Ethereum researcher Luca Zanolini recently explained that the key to the network's continued operation during software glitches, network outages, or decreased validator participation lies in its separation of continuous block production and final confirmation into two separate processes. This allows on-chain transactions and block generation to continue even if final confirmation is briefly halted.
Block generation and confirmation are run separately.
Ethereum currently uses one mechanism to continuously generate new blocks and another mechanism to mark earlier blocks as irreversible final states. The former continues to advance along the chain supported by active validators, while the latter requires at least two-thirds of the active staking weight to participate in approval.
If this threshold is not met temporarily, final confirmation will be paused, but the network will not shut down. In May 2023, a client malfunction disrupted final confirmation twice within 24 hours. The first interruption lasted about 25 minutes, and the second nearly an hour, but blocks continued to be generated, and transactions did not stop.
The shutdown will affect lending and cross-chain operations.
Zanolini pointed out that if the underlying network were to completely shut down, it wouldn't just be ordinary transfers that would be affected. Lending protocols would be unable to perform liquidations, oracles would be unable to update prices, rollups would be unable to submit data or proofs, and cross-chain bridges would be unable to confirm new on-chain states.
He argues that a forced restart would place the recovery process in the hands of a small number of developers, node operators, and validators. These participants would need to locate the fault, coordinate the repair, and then push for network recovery. In contrast, Ethereum tends to continue producing blocks as long as an honest and online majority of validators can still communicate.
Offline staking will automatically depreciate.
At the final confirmation layer, Ethereum relies on validator signature voting to protect confirmed history. If validators have conflicting signatures on blocks or historical data, the protocol can enforce slashing based on verifiable evidence. Zanolini stated that the protocol only penalizes violations that can be proven.
In addition to forfeiture, the system also applies an automatic decay mechanism to offline staking. During the final confirmation pause, the weight represented by offline validators will gradually decrease until online validators regain sufficient weight to drive the final confirmation process to resume. This process does not require a hard fork or manual restart.
Further research aims for faster confirmation.
The article also mentions that if a single consensus client controls too high a staking ratio, network vulnerability will increase significantly. When a single client's share exceeds one-third, serious failures could threaten final confirmation; if the share continues to rise, it could also affect fork selection or even the risk of confirming erroneous histories.

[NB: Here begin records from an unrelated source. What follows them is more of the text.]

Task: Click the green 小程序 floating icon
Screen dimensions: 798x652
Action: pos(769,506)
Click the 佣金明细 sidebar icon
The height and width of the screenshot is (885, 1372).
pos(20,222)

The Ethereum Foundation's protocol consensus team is currently exploring ways to more clearly separate block creation from final confirmation. An update on May 11th mentioned that one of the next key focuses is shortening the final confirmation time. Currently, under normal circumstances, final confirmation typically requires about two epochs. Previous reports also indicated that Vitalik Buterin has supported a single-round final confirmation scheme called Minimmit.